The next step is crucial. Insert the top 3 cards into the middle of the deck at random positions, then take the top card. It must be 3 cards because only then can the taken card pair with the card at the bottom. At this point, we only need to focus on the position of the card that pairs with the taken card; the positions of the other cards are irrelevant. Therefore, we can simplify the deck to $C, C, C, C, C, C, A$, where $A$ is the card we are focusing on for pairing.

STEP 4

With the above simplification, the next step of inserting cards based on the north or south does not affect the card formation. Since it is an insertion, the card $A$ we are focusing on remains at the bottom. Therefore, this is another red herring.

STEP 5

Next, boys discard the top card, and girls discard the top 2 cards.

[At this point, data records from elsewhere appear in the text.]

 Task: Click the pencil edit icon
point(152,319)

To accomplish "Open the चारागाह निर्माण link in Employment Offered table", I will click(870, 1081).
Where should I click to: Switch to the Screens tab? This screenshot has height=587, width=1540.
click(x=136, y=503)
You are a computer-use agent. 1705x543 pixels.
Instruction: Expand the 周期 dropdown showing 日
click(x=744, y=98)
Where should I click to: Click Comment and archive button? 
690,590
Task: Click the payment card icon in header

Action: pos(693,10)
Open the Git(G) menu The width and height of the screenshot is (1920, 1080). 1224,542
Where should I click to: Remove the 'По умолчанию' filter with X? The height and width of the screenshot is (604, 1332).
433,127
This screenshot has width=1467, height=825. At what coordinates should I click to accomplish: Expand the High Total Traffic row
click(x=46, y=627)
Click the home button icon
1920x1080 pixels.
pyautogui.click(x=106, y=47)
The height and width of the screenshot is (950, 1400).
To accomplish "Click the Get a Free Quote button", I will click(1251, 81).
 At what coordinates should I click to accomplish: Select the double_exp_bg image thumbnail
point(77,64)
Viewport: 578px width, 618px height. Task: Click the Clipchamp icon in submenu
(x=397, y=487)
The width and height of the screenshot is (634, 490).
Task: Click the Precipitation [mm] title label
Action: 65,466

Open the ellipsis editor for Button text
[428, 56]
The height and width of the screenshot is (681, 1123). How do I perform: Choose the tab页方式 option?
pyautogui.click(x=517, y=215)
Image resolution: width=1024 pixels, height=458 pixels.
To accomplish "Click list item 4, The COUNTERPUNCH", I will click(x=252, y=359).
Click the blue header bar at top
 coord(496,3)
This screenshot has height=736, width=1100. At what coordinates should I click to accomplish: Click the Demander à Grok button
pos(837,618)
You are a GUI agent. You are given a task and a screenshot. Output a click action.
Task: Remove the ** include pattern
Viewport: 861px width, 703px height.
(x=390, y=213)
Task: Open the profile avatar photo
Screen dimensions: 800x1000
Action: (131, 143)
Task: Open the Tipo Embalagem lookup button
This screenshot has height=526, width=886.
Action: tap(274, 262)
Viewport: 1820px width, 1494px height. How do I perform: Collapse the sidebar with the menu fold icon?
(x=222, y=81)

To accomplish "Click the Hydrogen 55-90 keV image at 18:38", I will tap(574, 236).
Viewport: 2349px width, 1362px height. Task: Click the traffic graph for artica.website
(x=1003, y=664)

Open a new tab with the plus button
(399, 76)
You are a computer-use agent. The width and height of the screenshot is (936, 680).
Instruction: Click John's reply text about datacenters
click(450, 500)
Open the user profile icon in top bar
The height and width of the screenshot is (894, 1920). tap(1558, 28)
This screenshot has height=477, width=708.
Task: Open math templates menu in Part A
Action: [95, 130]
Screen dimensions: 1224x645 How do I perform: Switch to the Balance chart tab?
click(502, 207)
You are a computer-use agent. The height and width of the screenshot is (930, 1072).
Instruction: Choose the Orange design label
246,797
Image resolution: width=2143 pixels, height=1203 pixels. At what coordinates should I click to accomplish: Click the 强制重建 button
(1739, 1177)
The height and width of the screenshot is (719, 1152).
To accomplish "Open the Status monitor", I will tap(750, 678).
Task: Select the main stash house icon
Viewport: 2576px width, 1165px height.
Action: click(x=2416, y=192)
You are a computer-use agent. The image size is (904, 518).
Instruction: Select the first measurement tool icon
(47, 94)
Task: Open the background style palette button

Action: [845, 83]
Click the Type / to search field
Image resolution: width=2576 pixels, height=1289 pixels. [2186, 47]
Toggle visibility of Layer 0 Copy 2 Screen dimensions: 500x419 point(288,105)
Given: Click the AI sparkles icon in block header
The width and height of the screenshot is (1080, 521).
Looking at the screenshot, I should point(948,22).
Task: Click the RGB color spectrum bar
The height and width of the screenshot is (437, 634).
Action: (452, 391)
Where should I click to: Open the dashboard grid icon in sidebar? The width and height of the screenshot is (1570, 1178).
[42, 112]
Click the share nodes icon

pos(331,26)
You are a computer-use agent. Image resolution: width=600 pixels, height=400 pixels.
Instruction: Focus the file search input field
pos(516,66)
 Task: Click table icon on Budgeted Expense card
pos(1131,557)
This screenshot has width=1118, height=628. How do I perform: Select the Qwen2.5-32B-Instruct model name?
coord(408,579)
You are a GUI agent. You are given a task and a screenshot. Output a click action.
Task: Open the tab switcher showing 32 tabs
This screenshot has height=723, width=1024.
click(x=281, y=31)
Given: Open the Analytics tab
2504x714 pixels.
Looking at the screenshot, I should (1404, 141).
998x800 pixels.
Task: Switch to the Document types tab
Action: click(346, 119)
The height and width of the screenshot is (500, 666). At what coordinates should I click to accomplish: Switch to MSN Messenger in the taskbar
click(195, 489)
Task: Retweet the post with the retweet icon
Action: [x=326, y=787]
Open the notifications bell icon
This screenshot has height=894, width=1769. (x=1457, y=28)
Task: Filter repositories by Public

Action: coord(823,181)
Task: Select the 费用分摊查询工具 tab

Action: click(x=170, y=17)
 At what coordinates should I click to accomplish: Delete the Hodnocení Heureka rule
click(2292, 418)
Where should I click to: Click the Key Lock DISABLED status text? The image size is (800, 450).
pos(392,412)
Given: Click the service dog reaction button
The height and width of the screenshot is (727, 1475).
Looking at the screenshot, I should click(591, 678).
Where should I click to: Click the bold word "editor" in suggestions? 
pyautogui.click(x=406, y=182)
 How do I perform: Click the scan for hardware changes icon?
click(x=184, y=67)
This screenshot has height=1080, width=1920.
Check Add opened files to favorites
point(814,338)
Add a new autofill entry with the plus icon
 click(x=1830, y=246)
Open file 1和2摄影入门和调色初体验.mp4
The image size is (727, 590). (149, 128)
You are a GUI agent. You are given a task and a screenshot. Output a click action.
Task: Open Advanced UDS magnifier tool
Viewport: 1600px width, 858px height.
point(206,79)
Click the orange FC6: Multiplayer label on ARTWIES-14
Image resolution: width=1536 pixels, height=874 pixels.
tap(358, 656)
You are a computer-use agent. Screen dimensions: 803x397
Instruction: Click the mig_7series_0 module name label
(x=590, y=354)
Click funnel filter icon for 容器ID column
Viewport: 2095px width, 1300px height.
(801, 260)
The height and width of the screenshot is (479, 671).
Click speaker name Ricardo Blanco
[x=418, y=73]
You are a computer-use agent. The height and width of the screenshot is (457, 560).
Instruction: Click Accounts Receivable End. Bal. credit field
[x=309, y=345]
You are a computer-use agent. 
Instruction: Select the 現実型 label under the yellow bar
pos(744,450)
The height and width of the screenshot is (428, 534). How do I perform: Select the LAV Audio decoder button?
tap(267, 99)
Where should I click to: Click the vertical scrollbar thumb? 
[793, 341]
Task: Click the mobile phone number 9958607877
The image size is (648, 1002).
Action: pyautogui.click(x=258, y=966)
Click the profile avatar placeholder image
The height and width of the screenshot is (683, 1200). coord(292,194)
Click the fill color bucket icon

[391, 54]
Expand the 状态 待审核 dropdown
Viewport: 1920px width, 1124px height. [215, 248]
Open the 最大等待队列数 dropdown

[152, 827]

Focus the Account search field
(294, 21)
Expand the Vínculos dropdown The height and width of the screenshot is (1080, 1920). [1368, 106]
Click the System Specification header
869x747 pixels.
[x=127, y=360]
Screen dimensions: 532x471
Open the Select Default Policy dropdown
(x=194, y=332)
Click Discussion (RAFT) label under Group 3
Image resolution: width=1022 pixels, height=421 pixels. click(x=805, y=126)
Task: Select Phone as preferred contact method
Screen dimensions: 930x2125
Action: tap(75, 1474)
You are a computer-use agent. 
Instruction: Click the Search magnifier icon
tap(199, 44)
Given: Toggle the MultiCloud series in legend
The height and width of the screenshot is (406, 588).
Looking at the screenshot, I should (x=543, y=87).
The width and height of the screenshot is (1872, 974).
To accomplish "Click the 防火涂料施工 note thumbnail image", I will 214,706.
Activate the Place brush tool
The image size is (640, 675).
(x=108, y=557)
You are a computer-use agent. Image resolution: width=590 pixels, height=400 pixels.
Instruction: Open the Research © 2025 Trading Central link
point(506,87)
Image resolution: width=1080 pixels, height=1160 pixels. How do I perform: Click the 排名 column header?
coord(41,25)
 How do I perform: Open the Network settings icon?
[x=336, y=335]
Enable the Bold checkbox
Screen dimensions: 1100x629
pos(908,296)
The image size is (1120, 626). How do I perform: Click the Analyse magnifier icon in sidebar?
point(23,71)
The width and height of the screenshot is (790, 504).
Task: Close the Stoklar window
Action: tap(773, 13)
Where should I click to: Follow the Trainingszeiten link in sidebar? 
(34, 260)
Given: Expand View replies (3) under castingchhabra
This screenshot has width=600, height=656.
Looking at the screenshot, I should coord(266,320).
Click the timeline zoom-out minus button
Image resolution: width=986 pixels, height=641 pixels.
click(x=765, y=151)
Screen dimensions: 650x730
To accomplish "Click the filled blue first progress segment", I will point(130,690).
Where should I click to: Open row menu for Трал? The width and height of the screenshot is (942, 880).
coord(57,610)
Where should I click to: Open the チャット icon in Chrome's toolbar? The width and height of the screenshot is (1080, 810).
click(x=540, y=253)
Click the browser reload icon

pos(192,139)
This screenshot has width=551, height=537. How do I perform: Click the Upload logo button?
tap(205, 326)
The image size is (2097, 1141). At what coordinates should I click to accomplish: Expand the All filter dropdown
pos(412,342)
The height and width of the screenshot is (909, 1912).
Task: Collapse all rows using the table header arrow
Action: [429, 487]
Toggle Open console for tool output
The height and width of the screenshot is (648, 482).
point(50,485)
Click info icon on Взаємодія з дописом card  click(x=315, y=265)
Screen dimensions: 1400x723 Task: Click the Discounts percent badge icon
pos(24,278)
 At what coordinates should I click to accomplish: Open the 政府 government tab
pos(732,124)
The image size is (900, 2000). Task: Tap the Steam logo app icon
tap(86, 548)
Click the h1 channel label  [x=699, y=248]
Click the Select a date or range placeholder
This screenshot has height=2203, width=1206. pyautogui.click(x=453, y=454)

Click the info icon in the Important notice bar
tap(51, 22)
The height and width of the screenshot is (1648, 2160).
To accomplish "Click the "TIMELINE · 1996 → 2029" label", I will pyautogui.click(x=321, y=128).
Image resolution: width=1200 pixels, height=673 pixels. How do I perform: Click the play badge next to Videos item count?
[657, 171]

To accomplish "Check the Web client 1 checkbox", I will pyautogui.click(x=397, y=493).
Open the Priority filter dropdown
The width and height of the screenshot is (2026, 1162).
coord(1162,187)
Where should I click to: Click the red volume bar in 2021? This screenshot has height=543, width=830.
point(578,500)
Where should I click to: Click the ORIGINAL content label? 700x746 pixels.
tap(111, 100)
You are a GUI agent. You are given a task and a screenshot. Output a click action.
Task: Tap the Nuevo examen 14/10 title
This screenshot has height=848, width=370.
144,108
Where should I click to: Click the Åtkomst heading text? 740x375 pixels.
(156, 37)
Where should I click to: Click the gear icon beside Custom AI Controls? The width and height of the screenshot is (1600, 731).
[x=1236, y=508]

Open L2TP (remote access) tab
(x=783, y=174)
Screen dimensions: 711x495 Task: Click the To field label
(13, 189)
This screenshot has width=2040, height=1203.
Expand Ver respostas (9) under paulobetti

This results in two situations:

$$
\begin{align*}
\text{Boys} &\quad C, C, C, C, C, A \\
\text{Girls} &\qquad\; C, C, C, C, A
\end{align*}
$$

We will later prove that this difference is unimportant and can be smoothed out.

STEP 6

Move 7 cards one by one from the top to the bottom. This is still a "circular stack" operation that does not change the card structure, but its most important function is to move the bottom card to the correct position for the next step. After moving, the card formation becomes:

$$
\begin{align*}
\text{Boys} &\quad C, C, C, C, A, C \\
\text{Girls} &\qquad\; C, C, A, C, C
\end{align*}
$$

STEP 7

Repeat the following operation: move the first card to the bottom, discard the second card (now on top). Continue this until only one card remains in your hand.

This process is equivalent to continuously discarding cards with $\mod 2 \equiv 0$ positions from the circle (assuming the position index starts from 1). We find that boys only need to do this once for the card formation to become $C, C, A, C, C$, the same as the girls' card formation. Therefore, we only need to look at the changes in the girls' card formation:

$$
\begin{align*}
\text{1st time} \quad & A, C, C, C \\
\text{2nd time} \quad & C, C, A \\
\text{3rd time} \quad & A, C \\
\text{4th time} \quad & A
\end{align*}
$$

You can see that the final remaining card is the one that can pair successfully.

Conclusion

This magic trick is essentially a mathematical problem with some red herrings. Once we strip away these misleading steps and focus on the simplified structure of the problem, everything becomes very clear. Magic, after all, is just like this!